"""

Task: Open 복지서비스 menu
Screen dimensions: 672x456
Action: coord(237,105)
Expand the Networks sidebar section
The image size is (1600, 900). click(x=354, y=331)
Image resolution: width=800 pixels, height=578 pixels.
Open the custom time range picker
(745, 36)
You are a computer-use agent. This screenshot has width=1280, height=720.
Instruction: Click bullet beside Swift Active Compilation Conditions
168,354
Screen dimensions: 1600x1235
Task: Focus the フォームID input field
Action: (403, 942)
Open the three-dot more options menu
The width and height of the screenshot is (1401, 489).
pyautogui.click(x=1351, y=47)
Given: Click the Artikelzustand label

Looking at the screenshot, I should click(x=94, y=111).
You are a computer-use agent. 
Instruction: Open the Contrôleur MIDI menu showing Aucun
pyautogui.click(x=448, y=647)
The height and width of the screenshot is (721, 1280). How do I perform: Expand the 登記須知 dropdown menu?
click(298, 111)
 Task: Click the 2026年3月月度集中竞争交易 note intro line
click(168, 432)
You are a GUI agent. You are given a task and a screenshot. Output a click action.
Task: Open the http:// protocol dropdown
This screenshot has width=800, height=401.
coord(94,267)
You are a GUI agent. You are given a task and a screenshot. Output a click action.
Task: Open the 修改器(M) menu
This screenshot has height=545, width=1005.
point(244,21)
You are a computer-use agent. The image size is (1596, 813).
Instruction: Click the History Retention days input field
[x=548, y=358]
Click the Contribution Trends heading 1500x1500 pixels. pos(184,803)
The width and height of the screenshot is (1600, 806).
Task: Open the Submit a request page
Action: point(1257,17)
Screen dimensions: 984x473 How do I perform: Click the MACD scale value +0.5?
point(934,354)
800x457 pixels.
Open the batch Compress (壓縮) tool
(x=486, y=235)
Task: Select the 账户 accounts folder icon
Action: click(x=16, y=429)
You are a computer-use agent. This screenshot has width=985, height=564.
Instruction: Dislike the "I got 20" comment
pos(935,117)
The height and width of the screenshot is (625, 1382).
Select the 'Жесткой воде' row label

"""

#### Task statement
Every line of the data above should be output exactly as written.

#### Expected answer
Task: Open 복지서비스 menu
Screen dimensions: 672x456
Action: coord(237,105)
Expand the Networks sidebar section
The image size is (1600, 900). click(x=354, y=331)
Image resolution: width=800 pixels, height=578 pixels.
Open the custom time range picker
(745, 36)
You are a computer-use agent. This screenshot has width=1280, height=720.
Instruction: Click bullet beside Swift Active Compilation Conditions
168,354
Screen dimensions: 1600x1235
Task: Focus the フォームID input field
Action: (403, 942)
Open the three-dot more options menu
The width and height of the screenshot is (1401, 489).
pyautogui.click(x=1351, y=47)
Given: Click the Artikelzustand label

Looking at the screenshot, I should click(x=94, y=111).
You are a computer-use agent. 
Instruction: Open the Contrôleur MIDI menu showing Aucun
pyautogui.click(x=448, y=647)
The height and width of the screenshot is (721, 1280). How do I perform: Expand the 登記須知 dropdown menu?
click(298, 111)
 Task: Click the 2026年3月月度集中竞争交易 note intro line
click(168, 432)
You are a GUI agent. You are given a task and a screenshot. Output a click action.
Task: Open the http:// protocol dropdown
This screenshot has width=800, height=401.
coord(94,267)
You are a GUI agent. You are given a task and a screenshot. Output a click action.
Task: Open the 修改器(M) menu
This screenshot has height=545, width=1005.
point(244,21)
You are a computer-use agent. The image size is (1596, 813).
Instruction: Click the History Retention days input field
[x=548, y=358]
Click the Contribution Trends heading 1500x1500 pixels. pos(184,803)
The width and height of the screenshot is (1600, 806).
Task: Open the Submit a request page
Action: point(1257,17)
Screen dimensions: 984x473 How do I perform: Click the MACD scale value +0.5?
point(934,354)
800x457 pixels.
Open the batch Compress (壓縮) tool
(x=486, y=235)
Task: Select the 账户 accounts folder icon
Action: click(x=16, y=429)
You are a computer-use agent. This screenshot has width=985, height=564.
Instruction: Dislike the "I got 20" comment
pos(935,117)
The height and width of the screenshot is (625, 1382).
Select the 'Жесткой воде' row label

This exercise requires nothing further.